◆ SUPPLIED RECORDS
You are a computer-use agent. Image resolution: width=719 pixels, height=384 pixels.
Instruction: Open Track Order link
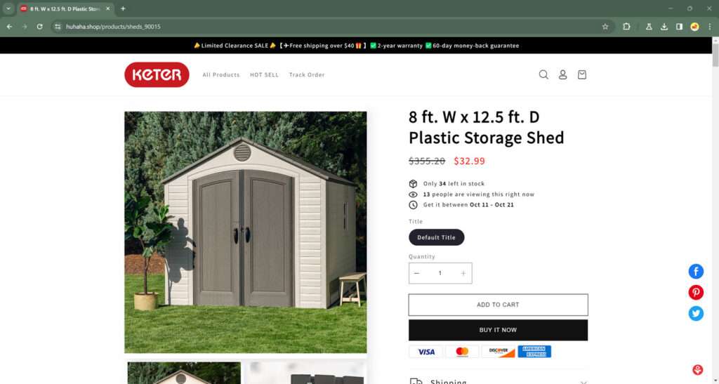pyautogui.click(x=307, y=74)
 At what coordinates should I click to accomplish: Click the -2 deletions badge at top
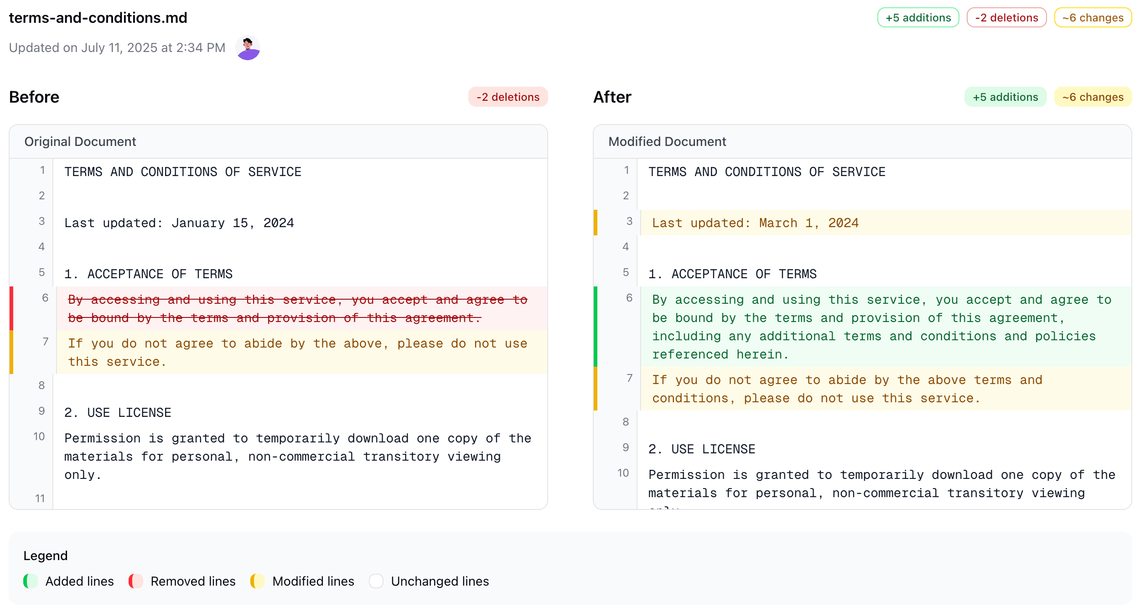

...

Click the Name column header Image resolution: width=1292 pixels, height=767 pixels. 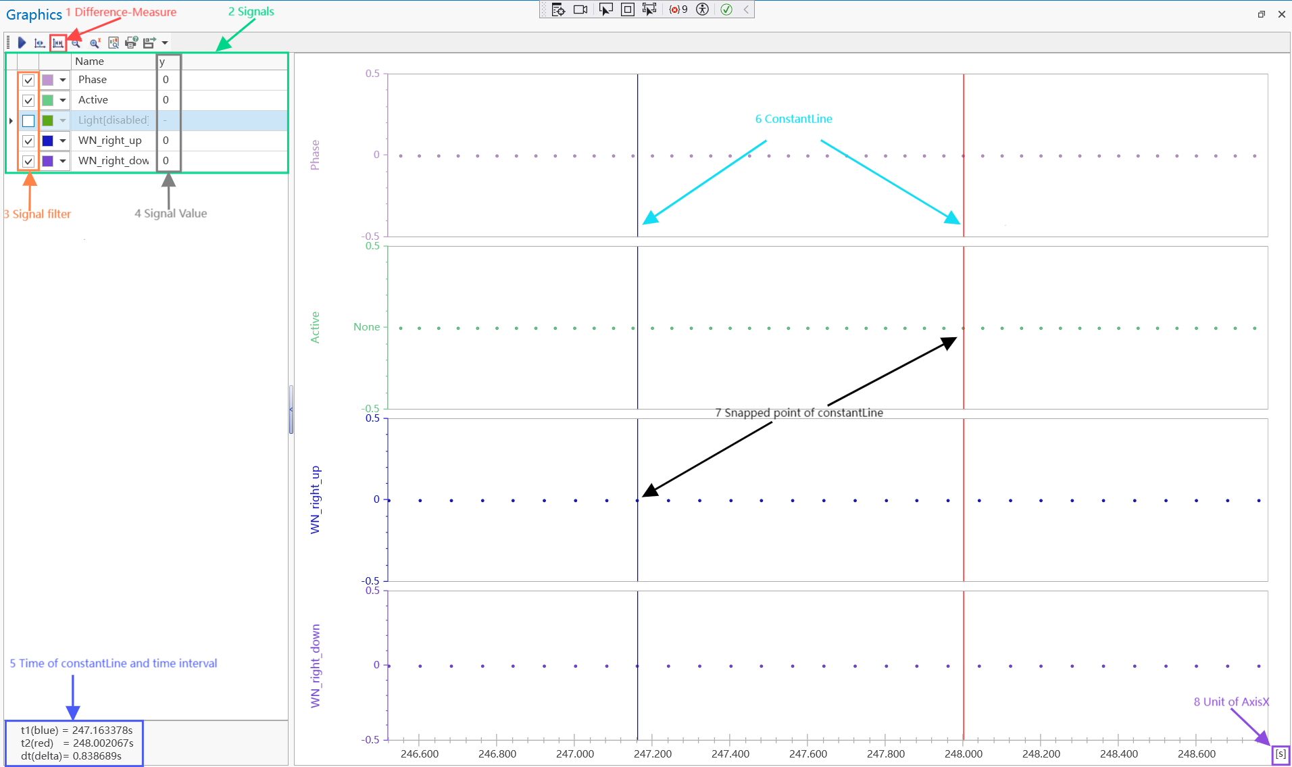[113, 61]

◆ WHAT THIS TASK INVOLVES
Give as a JSON list of strings, one string per line and blank lines omitted, the part of the material that begins with the line containing "You are a computer-use" and ends with the line containing "At what coordinates". Leave the pictures out of the answer.

◆ COMPLETE OUTPUT
[
  "You are a computer-use agent. Image resolution: width=719 pixels, height=384 pixels.",
  "Instruction: Open Track Order link",
  "pyautogui.click(x=307, y=74)",
  " At what coordinates should I click to accomplish: Click the -2 deletions badge at top"
]